At that point, you may be wondering: Why would I write a document when you already fixed a problem? Think about it:
Writing a postmortem demands concentration and focus to ensure all necessary details are considered. It offers you the opportunity to analyse the incident in more depth and identify any issues that may be present in your processes and tools, enabling you to make your project more robust. By writing a postmortem document, you can ensure you are better prepared for similar events in the future and you can put in place the necessary changes to prevent them from occurring again.
But wait — there is more!
A postmortem report is a useful tool for providing stakeholders with information about a certain incident, offering them a detailed description of the problem as it unfolded.
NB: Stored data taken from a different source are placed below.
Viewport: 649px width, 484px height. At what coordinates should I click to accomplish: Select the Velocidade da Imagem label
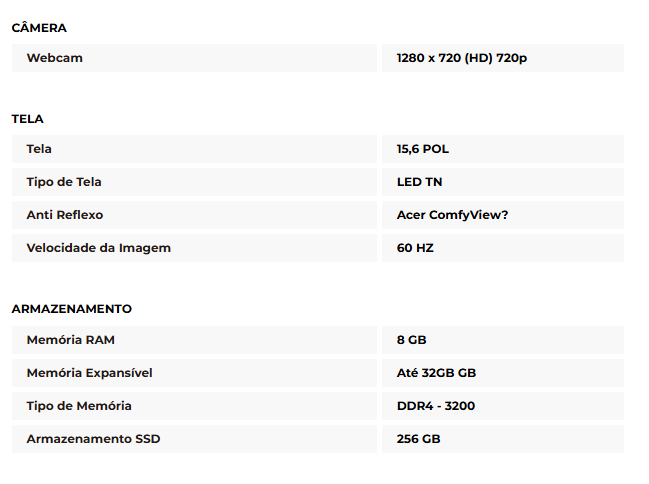click(99, 248)
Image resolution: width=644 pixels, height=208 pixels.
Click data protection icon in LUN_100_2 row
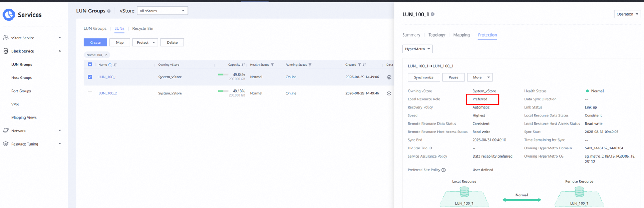pos(389,93)
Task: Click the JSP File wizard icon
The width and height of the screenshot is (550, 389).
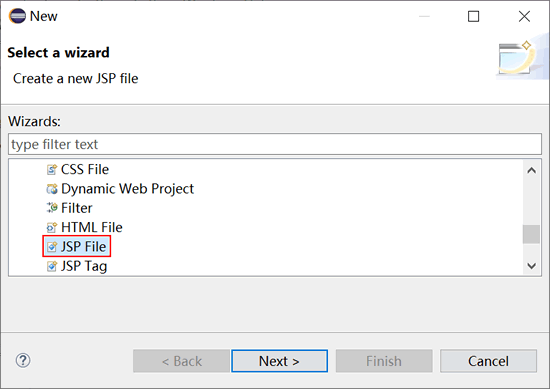Action: 52,247
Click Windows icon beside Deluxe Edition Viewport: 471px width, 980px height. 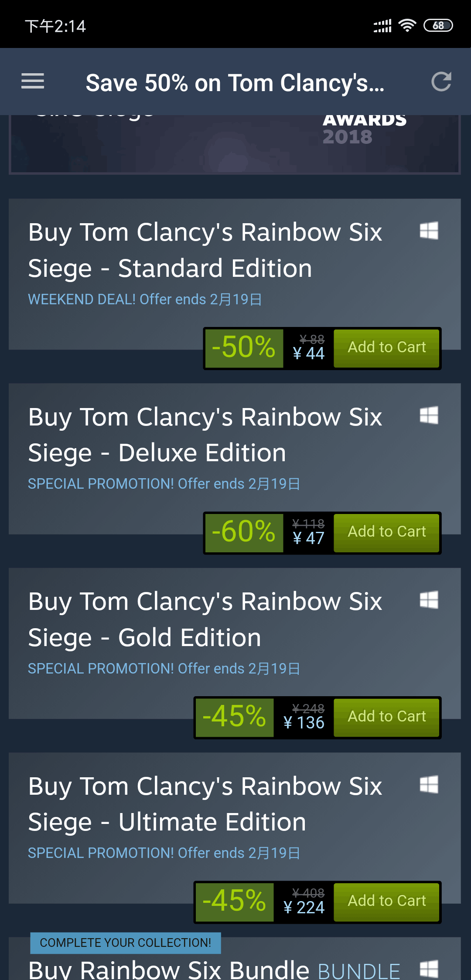(429, 415)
This report provides a clear and concise account of the incident which helps to build trust between you and your stakeholders. That allows them to feel confident in your team’s ability to handle similar situations in the future. But be careful, because with great trust comes great responsibility. 😉
Photo by Agustin Fernandez on Unsplash
Now, If you have never heard of the term postmortem , that term may sound a bit creepy. At least that was my case before I learned what it does and how it works. It turns out postmortem is an incredibly valuable tool, used by teams to document their successes and failures and to identify ways to improve in the future. With this knowledge, postmortems can be seen in a completely different light - the light of shared knowledge and learned lessons.
C_an I be completely frank with you?_ I prefer using the term incident report as postmortem still gives the chills.
Does that make any sense to you? Would you like to learn how to write incident reports? Let’s dive in!
Document structure
Writing a postmortem is a straightforward process. All you need to do is compile three sections, making sure that each one communicates key elements of the process. Don’t get tricked. The process may be simple, but you should take it seriously and approach it with great care. You want to put all the details correctly and optimise it for the readers.
Now, here’s the step-by-step process:
Summary
You usually start by providing a comprehensive overview of what happened. You should include as much detail as possible, such as affected dashboards, number of affected records, duration of the downtime, and any other information that may be relevant. This section should provide a concise summary of the events around the incident so that readers who are not interested in all the technical details can still gain an understanding of what occurred.
In this section, you should also include a root cause analysis of the initial failure. To identify the root cause of the incident, you’d typically use the "Five Whys" technique, which involves asking a series of questions to dig deeper into the problem and analyze the situation from multiple angles. This approach can help you uncover the underlying issue and get to the heart of the matter.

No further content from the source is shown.